As a journalist, he conducted investigations for the magazines Qué and El Periodista, and worked at the Argentine newspaper La Razón before becoming editor-in-chief of El Diario de Neuquén in Patagonia. Later, he was recruited as editorial secretary of El Cronista and was deputy director of the magazine Gente, the newspaper Perfil and the magazine Noticias, which he managed from 2000 onwards.
Since 2002, he has been editorial secretary of the centenary newspaper La Nación, the second largest circulation in the country, and since 2007 he has also directed the newspaper’s cultural magazine, ADN Cultura, which he founded. Likewise, since 2020 he has periodically published an article under the title ‘Written in Argentina’ on the cultural website Zendalibros, and is a columnist for the cultural supplement of the Spanish newspaper ABC.
His fiction work began in 1985 with the crime novel ‘The Murder of the Left Wing’ and continued with ‘The Dilemma of the Heroes: Sherlock Holmes and the Mystery of the Masked Argentine’, in which the popular Holmes investigates alongside Borges.
In non-fiction, Fernández Díaz is the author of the unauthorized biography of the late Argentine journalist Bernardo Neustadt, ‘The man who invented himself’ (1993), and of the police saga starring agent Remil composed of ‘El puñal’ (2014), ‘The Wound’ (2017) and ‘The Betrayal’ (2021)
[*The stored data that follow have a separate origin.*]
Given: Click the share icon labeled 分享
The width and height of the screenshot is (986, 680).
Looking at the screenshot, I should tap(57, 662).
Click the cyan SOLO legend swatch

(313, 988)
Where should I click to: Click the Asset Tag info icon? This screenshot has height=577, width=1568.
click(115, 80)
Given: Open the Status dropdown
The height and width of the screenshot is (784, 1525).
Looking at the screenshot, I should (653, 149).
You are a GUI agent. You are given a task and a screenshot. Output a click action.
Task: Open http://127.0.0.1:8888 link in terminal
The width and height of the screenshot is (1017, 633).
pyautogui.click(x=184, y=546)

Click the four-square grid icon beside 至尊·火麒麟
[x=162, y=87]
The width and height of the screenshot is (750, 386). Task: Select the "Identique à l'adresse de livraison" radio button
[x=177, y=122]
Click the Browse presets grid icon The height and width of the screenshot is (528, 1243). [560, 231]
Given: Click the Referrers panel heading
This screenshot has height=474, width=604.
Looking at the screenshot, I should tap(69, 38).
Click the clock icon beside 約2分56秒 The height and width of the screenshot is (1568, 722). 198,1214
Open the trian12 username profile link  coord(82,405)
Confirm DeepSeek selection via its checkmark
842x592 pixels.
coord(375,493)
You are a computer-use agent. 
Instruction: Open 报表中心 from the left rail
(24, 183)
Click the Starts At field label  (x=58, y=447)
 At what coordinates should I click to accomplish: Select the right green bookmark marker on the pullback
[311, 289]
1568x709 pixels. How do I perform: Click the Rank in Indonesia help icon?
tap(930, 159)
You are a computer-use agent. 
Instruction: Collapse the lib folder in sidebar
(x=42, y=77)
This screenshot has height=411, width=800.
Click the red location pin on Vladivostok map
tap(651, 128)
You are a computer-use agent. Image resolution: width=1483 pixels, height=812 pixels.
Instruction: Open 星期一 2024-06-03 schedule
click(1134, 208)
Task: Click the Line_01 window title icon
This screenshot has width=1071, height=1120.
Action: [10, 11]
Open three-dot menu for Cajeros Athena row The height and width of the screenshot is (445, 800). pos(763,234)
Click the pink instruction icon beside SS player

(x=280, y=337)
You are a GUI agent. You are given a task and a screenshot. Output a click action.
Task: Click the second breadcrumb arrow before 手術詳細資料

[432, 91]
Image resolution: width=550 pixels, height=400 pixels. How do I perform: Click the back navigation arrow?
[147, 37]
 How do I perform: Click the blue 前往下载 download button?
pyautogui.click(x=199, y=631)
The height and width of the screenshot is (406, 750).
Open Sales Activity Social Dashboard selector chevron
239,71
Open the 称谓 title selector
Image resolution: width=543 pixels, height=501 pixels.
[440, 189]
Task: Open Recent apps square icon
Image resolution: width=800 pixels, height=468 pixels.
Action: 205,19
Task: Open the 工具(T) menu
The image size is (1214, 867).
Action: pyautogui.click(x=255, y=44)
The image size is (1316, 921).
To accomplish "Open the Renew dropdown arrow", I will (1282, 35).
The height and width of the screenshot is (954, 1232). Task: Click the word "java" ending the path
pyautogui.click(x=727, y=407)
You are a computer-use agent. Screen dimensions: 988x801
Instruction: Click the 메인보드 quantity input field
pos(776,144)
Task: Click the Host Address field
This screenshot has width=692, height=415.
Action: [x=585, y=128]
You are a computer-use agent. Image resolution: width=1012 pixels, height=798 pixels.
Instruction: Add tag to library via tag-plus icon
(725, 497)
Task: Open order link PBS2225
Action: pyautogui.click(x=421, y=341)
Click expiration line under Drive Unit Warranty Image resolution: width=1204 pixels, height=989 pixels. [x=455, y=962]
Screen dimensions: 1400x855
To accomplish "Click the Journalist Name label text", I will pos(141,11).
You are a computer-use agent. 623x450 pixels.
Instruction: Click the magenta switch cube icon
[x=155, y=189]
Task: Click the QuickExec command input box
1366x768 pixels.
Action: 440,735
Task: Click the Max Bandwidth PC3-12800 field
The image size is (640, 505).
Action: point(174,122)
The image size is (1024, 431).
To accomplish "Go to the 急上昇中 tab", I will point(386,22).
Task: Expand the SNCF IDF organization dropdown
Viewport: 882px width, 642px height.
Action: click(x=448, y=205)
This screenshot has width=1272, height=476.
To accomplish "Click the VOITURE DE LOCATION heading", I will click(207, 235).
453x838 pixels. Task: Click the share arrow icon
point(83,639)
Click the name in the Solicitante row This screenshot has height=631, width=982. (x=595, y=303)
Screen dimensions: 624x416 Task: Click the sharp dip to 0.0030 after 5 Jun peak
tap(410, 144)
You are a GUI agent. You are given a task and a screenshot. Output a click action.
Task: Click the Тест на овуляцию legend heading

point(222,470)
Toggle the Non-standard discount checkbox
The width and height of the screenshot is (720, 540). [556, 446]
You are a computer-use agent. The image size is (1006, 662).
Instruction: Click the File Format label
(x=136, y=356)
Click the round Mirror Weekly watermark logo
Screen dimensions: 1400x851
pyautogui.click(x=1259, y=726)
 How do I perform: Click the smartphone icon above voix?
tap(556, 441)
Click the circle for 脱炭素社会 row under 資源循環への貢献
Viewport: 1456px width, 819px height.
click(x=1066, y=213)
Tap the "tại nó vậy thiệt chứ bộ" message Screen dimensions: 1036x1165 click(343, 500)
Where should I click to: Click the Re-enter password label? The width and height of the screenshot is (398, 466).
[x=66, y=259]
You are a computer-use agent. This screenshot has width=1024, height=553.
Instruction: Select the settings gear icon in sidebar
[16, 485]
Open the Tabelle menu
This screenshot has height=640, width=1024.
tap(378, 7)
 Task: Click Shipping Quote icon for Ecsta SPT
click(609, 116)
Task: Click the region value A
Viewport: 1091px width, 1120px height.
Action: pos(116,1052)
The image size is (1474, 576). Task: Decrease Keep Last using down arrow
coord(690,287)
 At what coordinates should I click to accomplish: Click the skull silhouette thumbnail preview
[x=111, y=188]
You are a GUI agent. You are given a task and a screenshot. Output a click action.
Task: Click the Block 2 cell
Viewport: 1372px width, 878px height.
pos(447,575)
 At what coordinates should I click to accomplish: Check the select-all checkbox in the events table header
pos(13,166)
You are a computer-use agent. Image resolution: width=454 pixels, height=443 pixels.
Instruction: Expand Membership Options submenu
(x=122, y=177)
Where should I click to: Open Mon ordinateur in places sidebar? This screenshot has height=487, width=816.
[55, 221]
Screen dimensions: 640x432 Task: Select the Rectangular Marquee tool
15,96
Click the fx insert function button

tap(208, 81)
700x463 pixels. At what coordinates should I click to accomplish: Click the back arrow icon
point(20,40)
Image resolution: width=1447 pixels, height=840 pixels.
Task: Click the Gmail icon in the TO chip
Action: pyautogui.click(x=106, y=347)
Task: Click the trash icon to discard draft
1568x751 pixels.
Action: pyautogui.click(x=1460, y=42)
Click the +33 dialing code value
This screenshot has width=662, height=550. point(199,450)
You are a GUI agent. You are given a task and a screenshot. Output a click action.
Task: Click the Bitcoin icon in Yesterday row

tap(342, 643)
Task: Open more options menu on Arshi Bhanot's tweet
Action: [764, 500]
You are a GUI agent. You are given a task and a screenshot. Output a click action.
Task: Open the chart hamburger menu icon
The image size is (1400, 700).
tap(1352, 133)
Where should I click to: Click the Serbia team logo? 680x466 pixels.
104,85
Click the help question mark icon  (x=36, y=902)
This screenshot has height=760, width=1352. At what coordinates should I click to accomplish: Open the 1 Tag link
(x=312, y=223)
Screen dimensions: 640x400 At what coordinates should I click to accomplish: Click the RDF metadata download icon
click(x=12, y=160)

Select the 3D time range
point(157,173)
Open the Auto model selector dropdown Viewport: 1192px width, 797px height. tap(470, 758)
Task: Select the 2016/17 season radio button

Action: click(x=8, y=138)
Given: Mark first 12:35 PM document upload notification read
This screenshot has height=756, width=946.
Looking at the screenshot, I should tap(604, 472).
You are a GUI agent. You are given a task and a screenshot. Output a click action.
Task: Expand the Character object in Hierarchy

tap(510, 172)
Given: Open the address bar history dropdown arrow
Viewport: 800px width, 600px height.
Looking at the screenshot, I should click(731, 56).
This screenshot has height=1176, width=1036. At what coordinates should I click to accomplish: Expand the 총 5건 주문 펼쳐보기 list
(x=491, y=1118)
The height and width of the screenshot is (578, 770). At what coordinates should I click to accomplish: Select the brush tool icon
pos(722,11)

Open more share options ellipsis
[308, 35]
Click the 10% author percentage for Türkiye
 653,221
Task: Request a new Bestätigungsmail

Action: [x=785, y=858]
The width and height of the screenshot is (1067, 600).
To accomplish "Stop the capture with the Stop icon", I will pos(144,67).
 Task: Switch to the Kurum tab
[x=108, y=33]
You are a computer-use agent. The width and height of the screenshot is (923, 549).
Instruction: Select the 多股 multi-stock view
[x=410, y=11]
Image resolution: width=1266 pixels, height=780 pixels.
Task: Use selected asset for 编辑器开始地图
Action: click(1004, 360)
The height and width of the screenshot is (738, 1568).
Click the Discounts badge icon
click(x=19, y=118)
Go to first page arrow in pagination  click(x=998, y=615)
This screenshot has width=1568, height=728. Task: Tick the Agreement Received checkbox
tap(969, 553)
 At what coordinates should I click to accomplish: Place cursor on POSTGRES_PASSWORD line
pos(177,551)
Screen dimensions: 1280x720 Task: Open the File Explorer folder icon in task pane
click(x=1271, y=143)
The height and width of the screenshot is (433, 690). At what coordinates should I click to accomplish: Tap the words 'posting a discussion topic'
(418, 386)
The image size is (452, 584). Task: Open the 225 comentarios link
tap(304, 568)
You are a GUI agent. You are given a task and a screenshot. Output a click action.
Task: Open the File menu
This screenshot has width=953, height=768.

The Spanish Government awarded him the Medal of Hispanic Heritage in 2003 for the successful ‘Mamá’ (2001), a work in which he tells the story of his own mother, an Asturian who was sent to Argentina at the age of 15 to escape poverty. in the post-Franco war. In 2006, he published ‘Fernández’, a novel in which he narrates the misadventures of his generation, an alter ego character of the journalist who returned in 2009 with ‘The Second Life of Flowers’.
The author was awarded in 2008 by the Association of Argentine Journalistic Entities (ADEPA) for the series of eight installments published in La Nación in which he recreated the exploits of José de San Martín in the Battle of Bailén (1808), which was the genesis from the novel ‘La logia de Cádiz’, which he published that same year.
Fernández Díaz has also cultivated short stories and chronicles, with titles such as ‘Unleashed Hearts’ (2007), ‘The Brotherhood of Honor’ (2010) or ‘The Loneliest Women in the World’ (2012); or the essay, with ‘An Argentine history in real time’ (2021).